1. Questions to the First Minister – in the Senedd on 8 October 2019.
5. Will the First Minister make a statement on the outbreak of legionnaires' disease in Barry over the past 12 months? OAQ54496
I thank the Member for that question. Public Health Wales and partner agencies continue to investigate a higher than usual number of cases of legionnaire's disease in the Barry area. Extensive investigations have so far been unable to link any of these cases to a common source.
Thank you for that answer, First Minister. There are around 30 cases of legionnaire's disease in Wales each year, on average, but in the last 12 months there have been 11 in Barry. You're quite right that Public Health Wales has not yet been able to find a cause and does not consider it, yet, an official legionnaire's disease outbreak, but it's surely of great concern to residents. And they will remember the unfortunate deaths and serious illnesses in 1999 that occurred in the authority.
Members of the public, of course, can do many things to reduce their risk—basically to ensure standing water isn't left in taps, and draining water bowsers and garden hoses, and using commercial screen washes in their vehicles. Because I don't think many people realise that these are the vectors, often, and the way the disease is transmitted. Public Health Wales and their partner agencies, I understand, are advising employers to check their policies, because, unfortunately, the workplace has, in the past, also been a vector. Can you give us any specifics on what is being done to raise the public profile and, in particular, to ensure employers are doing what is their duty to do?
....................
▶ **Actions to take**:
[a] Please summarize the Senedd exchange on legionnaires' disease in Barry in two sentences.
[b] Decide whether each statement agrees with the Senedd exchange on legionnaires' disease. Answer yes or no and quote the words of the exchange that decide it.
(i) Investigations have traced the Barry cases to a common source.
(ii) Barry has had 11 cases in the last 12 months.
(iii) Public Health Wales treats the Barry cases as an official outbreak.
[c] Extend the Senedd exchange on legionnaires' disease, beginning after its final sentence.
....................
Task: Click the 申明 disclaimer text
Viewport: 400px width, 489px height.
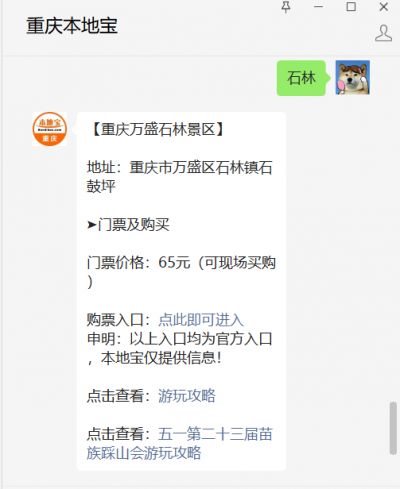Action: pyautogui.click(x=180, y=348)
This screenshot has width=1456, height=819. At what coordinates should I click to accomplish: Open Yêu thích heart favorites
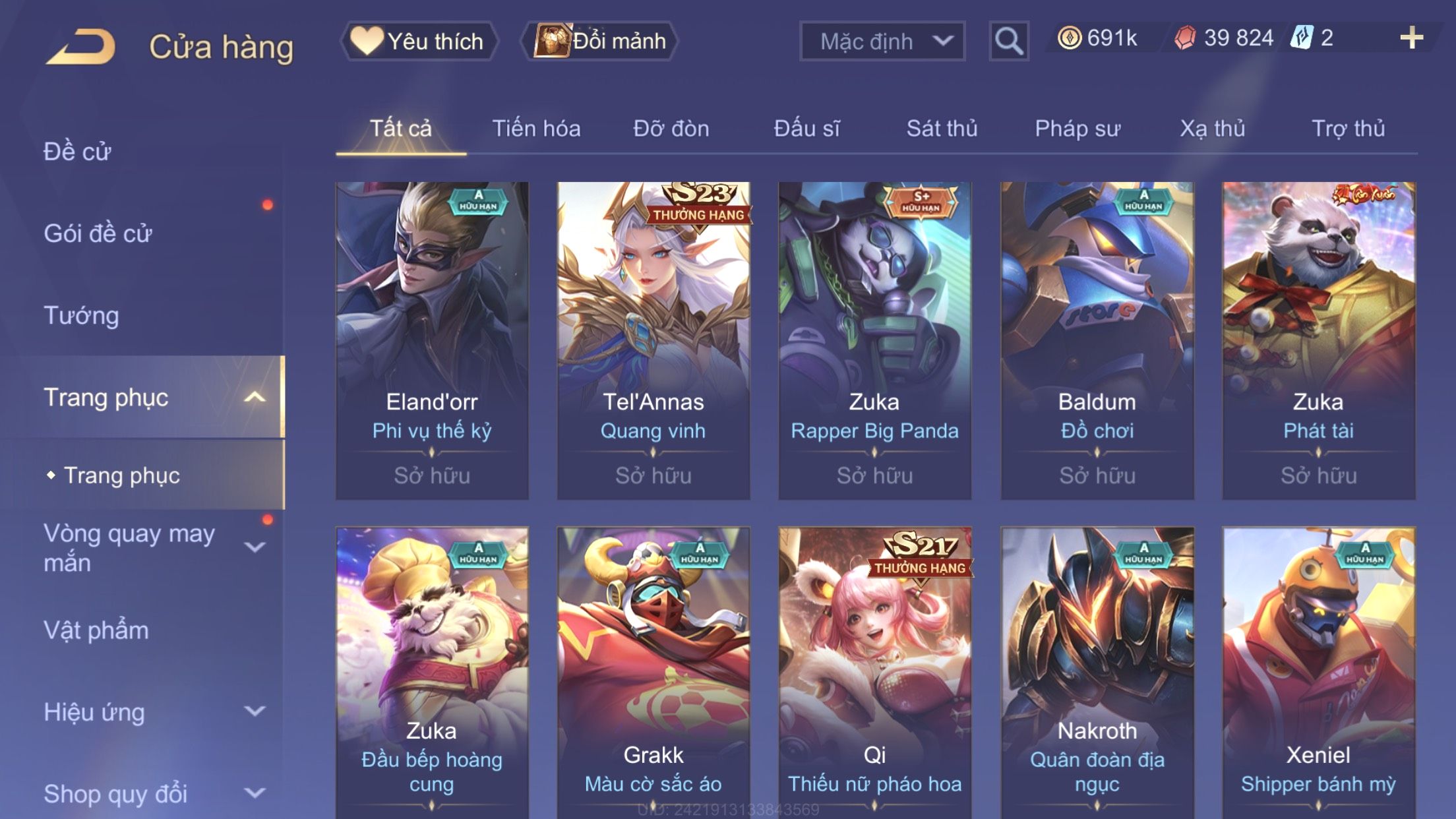tap(418, 41)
....................
▶ **Results of the tasks**:
[a] In the Senedd on 8 October 2019, the First Minister was asked about legionnaires' disease in Barry and replied that Public Health Wales and partner agencies are investigating a higher than usual number of cases there but have not linked them to a common source. The questioner noted 11 cases in Barry in the past 12 months against about 30 a year across Wales, listed ways the public can reduce their risk, and asked what is being done to raise the public profile and ensure employers do their duty.

[b]
(i) No: "Extensive investigations have so far been unable to link any of these cases to a common source."
(ii) Yes: "in the last 12 months there have been 11 in Barry."
(iii) No: "does not consider it, yet, an official legionnaire's disease outbreak"

[c]
I thank the Member for that question and drawing attention to the advice that Public Health Wales, drawing on wider UK expertise in this area, has provided to citizens and to businesses in Barry. The last press release containing advice for members of the public and for businesses was released in September. Since then, the incident management team that has been set up has continued to take action in the Barry area. It's due to meet next on 21 October. It will look at the latest information, including, for example, the recent testing of all four registered local water cooling towers in Barry, none of which turned out to be a source of the legionella bacteria.
Now, the incident management team will stay in place for six months beyond the latest incident, and the latest individual to be identified as suffering from legionnaire's disease was in August of this year. So, the incident management team will stay in place at least until the early months of next year. It will continue to work with businesses, it will continue to pursue any new avenues of inquiry that become available to it, and it will continue to provide advice for local citizens of the actions that they can take of the sort that David Melding set out: removing unused taps and shower heads, draining water bowsers and garden hoses, using commercial screen washes in vehicles, and so on—all of which are practical things that individuals can do and which will reduce the risk of further incidence of legionnaire's disease in Barry over the months ahead.